MySQL Rows to Columns to HBase (using Sqoop)

hadoopMySQLpivot

I have a table that looks like this in MySQL:

id | date | num | avg

I have found that I can use this for rows to columns and it works so far:

SELECT 
    CONCAT(id, '-', date),
     MAX(IF(`num` = 0, avg, NULL)) num0 
FROM table 
GROUP BY 
    id, 
    date;

The problem is I have 4000 'num' values (values are integers from 0 to 4000) and I do not want to write 4000 MAX statements manually. Is there anyway I can put a loop in there somehow? Ideally, I would like to have 4030 columns…

Edit:

I have edited my post to give some more context to the problem I am facing. I am sorry as I should have probably done this earlier.

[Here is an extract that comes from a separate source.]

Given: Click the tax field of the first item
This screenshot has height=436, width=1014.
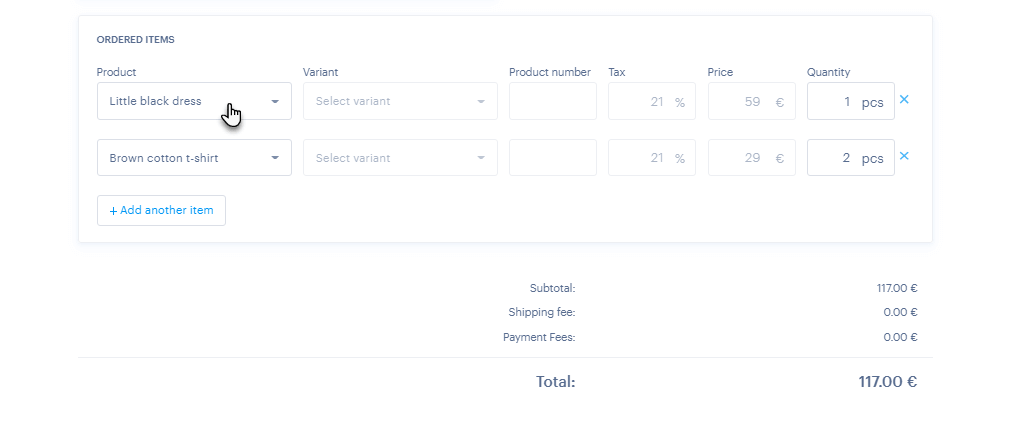Looking at the screenshot, I should pyautogui.click(x=651, y=101).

Context of problem: I have to migrate data from MySQL to HBase. I want to import the values so that each day (which would be represented by a row key along with the id) have many columns (num) which have a value (avg). The column family is avg. I was originally planning on selecting Sqoop's "Select statement" but I understand I may be pushing the boundaries regarding MySQL's columns and I am not sure what the max is. If anyone knows a better way of doing this and can share with me, that would be great.

Best Answer

If you are interested in returning all the values as columns, you need to be try something very adventurous. First look at your query

SELECT 
    CONCAT(id, '-', date),
    MAX(IF(`num` = 0, avg, NULL)) num0 
FROM table 
GROUP BY 
    id, 
    date;

If would be a big mess to get MySQL to execute it as a query by giving MySQL the query with each column formulated.

Perhaps you can get MySQL to concatenate the column values using GROUP_CONCAT. That function was designed for aggregation (or aggravation if you are the actual developer). You can take all the num values can display it as a column-separated listed of numbers like this:

SELECT 
    CONCAT(id, '-', date),
    GROUP_CONCAT(IF(`num` = 0, avg, 0))) numlist
FROM table 
GROUP BY 
    id, 
    date;

You can also change the list to be delimited by pipes instead of commas like this:

SELECT 
    CONCAT(id, '-', date),
    GROUP_CONCAT(IF(`num` = 0, avg, 0)) SEPARATOR '|') numlist
FROM table 
GROUP BY 
    id, 
    date;

The default maximum length of a GROUP_CONCAT is 1024.

You need to change that max length in the session using this:

SET group_concat_max_len = 10240;

before you issue your query.

Give it a Try !!!